The independent five-member rate board, which includes City Treasurer Rasheia Johnson, also sided earlier this month with Ballenger’s argument that rates should be set only for the next two years rather than three, as PWD had requested. He said that historically the department’s long-term financial projections have been inaccurate, resulting in unnecessarily large rate increases and accumulations of surplus funds. McCarty said she had wanted a longer respite before the next time-consuming, multimillion-dollar rate case.
Reserve funds were another area of dispute.

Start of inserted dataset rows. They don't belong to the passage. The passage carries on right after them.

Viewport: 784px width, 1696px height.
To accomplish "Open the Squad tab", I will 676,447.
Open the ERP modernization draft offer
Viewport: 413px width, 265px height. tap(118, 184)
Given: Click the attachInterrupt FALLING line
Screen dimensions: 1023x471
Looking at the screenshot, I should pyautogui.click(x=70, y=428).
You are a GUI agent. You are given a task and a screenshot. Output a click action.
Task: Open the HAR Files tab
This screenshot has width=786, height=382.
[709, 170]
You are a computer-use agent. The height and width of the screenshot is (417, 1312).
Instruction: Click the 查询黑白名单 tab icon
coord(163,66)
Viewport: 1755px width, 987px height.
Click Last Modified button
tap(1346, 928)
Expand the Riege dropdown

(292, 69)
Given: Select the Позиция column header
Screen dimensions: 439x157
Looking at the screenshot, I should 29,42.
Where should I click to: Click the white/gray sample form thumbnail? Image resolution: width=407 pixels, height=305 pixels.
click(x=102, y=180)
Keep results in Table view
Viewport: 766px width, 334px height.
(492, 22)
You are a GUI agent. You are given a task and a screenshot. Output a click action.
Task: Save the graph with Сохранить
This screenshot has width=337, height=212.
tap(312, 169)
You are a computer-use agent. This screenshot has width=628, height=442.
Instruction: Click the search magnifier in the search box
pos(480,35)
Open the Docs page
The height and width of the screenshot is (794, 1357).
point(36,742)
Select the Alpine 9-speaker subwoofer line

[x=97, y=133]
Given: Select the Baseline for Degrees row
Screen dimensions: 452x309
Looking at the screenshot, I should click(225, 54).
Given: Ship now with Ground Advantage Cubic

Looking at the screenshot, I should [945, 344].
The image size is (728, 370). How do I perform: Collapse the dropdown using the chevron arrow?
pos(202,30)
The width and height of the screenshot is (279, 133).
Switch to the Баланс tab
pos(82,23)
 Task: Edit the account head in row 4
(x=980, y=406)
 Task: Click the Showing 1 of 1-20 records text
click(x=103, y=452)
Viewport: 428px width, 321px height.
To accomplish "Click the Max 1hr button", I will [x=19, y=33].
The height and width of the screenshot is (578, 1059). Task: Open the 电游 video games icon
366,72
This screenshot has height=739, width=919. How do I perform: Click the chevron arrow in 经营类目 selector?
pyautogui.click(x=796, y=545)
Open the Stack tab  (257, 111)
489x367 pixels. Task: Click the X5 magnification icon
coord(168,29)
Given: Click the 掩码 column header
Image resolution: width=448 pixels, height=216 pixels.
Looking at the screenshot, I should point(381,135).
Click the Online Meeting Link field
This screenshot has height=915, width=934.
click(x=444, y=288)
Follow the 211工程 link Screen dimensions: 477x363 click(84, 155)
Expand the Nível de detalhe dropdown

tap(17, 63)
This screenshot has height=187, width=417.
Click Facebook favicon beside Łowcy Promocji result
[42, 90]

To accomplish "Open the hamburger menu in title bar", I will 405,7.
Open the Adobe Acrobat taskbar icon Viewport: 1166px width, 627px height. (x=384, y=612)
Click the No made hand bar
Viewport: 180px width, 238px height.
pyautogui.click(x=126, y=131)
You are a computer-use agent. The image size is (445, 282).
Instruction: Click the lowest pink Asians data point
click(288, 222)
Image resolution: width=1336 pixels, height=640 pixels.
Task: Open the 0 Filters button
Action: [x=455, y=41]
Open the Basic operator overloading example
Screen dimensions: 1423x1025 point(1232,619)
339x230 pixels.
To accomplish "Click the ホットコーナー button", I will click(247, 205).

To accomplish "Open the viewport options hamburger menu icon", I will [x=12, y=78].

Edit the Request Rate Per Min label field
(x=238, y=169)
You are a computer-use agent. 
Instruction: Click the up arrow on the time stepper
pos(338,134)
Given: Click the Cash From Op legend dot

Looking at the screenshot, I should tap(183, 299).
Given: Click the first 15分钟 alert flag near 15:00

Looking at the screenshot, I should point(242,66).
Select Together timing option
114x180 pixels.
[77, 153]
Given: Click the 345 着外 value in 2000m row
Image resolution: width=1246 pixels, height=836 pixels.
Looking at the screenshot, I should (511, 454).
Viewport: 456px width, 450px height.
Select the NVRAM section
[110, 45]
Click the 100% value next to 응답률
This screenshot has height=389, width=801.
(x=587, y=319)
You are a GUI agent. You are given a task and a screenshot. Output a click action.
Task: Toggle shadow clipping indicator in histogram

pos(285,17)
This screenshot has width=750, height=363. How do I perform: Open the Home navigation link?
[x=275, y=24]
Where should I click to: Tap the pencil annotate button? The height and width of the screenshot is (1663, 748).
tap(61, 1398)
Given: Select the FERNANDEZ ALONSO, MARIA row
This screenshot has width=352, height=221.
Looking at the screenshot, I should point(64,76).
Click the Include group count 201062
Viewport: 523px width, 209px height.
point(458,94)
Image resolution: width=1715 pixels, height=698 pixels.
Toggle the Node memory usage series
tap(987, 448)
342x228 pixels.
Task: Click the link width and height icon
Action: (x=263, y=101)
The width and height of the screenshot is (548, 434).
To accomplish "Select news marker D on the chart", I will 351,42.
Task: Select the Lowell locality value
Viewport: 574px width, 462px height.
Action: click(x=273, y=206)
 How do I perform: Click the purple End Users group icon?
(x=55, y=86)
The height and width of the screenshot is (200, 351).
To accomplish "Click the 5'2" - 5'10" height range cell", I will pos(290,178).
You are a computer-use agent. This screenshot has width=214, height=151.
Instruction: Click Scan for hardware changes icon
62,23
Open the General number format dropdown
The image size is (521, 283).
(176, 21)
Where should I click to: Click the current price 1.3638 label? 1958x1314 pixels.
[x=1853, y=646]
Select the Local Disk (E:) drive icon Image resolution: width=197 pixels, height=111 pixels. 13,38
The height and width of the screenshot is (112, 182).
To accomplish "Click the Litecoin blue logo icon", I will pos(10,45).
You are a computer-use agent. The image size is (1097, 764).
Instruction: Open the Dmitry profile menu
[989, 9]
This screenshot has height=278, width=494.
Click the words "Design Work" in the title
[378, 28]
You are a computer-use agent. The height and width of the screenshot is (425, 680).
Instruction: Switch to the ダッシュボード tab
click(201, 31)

The rate board determined that PWD should aim for a combined $150 million in its two reserve accounts, less than the $165 million requested and more than the $100 million the public advocate said was appropriate.
Even with that decision, the Water Department projects that it won’t spend its current $200 million in reserves down to the target figure for at least five years. Ballenger said that could mean PWD will be hoarding funds that could instead be used to lower water bills, and that he is considering filing another appeal questioning those projections.
Much of the legal jousting in the case stemmed from differences over how best to protect customers’ pocketbooks while ensuring the Water Department’s financial stability. Ballenger and outside experts he retained repeatedly argued that the department overestimates how much it needs to charge for water and does not do enough to make sure that ratepayers, especially lower-income residents, can afford their bills. For example, they challenged PWD’s projected future costs for staffing, chemicals, energy, and debt issuance, resulting in a combined $4.5 million cut in those budget lines for the coming year.
McCarty, meanwhile, said the bond-rating agencies that monitor the department’s financial health often note that it has a noticeably high debt burden and want to see it maintain large reserves to reassure them that it can pay its debtors.
“It’s a balance, because the bondholders and the rating agencies want to see that you have enough money in reserve, and that’s why we keep our A and A-plus ratings,” she said. “When you keep those A and A-plus ratings, you can borrow money at better interest rates, and capital costs less for our ratepayers. That’s so important to us. We care very much about our ratings, and we worry about being heavily leveraged.”
McCarty noted that PWD is assisting lower-income customers through its new Tiered Assistance Program, or TAP, which allows qualifying households to pay low, fixed monthly bills based on their income. Close to 13,000 customers have enrolled in the past 13 months, and she said she’d like the program to include at least 20,000 eventually. The department hopes to expand enrollment when an improved online application debuts later this year.
Ballenger and his experts said that the department could do more outreach to potential TAP participants, and that it also is obliged by city law to provide better access to arrearage forgiveness, under which old overdue water bills are permanently erased.
Once a customer enrolls in TAP, any debt that is at least 15 years old is forgiven — which means that after 15 years of TAP participation, all a customer’s unpaid bills could be erased. Ballenger said the law authorizing TAP requires PWD to provide more arrearage forgiveness, which he noted could be done by speeding up the forgiveness schedule. The rate board directed the Water Department to investigate and explain why more has not been done.
McCarty said she will comply, but she questioned Ballenger’s focus on arrearage forgiveness, saying that it does not affect customers’ access to water. Once a customer submits a TAP application, water cannot be shut off for nonpayment, and after a customer is enrolled and makes two years of on-time bill payments, old penalties are waived, she said.
The water commissioner said she also wants to avoid creating a “loophole” that would allow someone to game the system by quickly obtaining forgiveness and then resuming non-payment of water bills.